((

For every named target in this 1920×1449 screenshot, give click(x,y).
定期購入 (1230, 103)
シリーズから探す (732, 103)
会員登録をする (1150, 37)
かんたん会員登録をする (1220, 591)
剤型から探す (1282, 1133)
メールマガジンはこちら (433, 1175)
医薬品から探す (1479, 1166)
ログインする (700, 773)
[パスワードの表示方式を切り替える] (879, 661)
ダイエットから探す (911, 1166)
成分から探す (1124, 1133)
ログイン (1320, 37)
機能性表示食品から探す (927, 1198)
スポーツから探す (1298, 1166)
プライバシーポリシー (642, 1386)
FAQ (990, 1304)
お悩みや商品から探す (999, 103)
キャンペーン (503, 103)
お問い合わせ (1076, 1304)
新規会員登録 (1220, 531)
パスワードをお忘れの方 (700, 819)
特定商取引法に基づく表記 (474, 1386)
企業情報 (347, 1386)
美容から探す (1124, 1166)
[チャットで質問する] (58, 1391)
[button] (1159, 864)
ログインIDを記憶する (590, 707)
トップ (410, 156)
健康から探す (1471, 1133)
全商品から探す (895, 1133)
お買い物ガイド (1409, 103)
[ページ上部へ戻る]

))

§ EXERCISE PROMPT
All lines in the listing above should be written out again exactly.

§ EXERCISE OUTPUT
For every named target in this 1920×1449 screenshot, give click(x,y).
定期購入 (1230, 103)
シリーズから探す (732, 103)
会員登録をする (1150, 37)
かんたん会員登録をする (1220, 591)
剤型から探す (1282, 1133)
メールマガジンはこちら (433, 1175)
医薬品から探す (1479, 1166)
ログインする (700, 773)
[パスワードの表示方式を切り替える] (879, 661)
ダイエットから探す (911, 1166)
成分から探す (1124, 1133)
ログイン (1320, 37)
機能性表示食品から探す (927, 1198)
スポーツから探す (1298, 1166)
プライバシーポリシー (642, 1386)
FAQ (990, 1304)
お悩みや商品から探す (999, 103)
キャンペーン (503, 103)
お問い合わせ (1076, 1304)
新規会員登録 (1220, 531)
パスワードをお忘れの方 (700, 819)
特定商取引法に基づく表記 (474, 1386)
企業情報 (347, 1386)
美容から探す (1124, 1166)
[チャットで質問する] (58, 1391)
[button] (1159, 864)
ログインIDを記憶する (590, 707)
トップ (410, 156)
健康から探す (1471, 1133)
全商品から探す (895, 1133)
お買い物ガイド (1409, 103)
[ページ上部へ戻る]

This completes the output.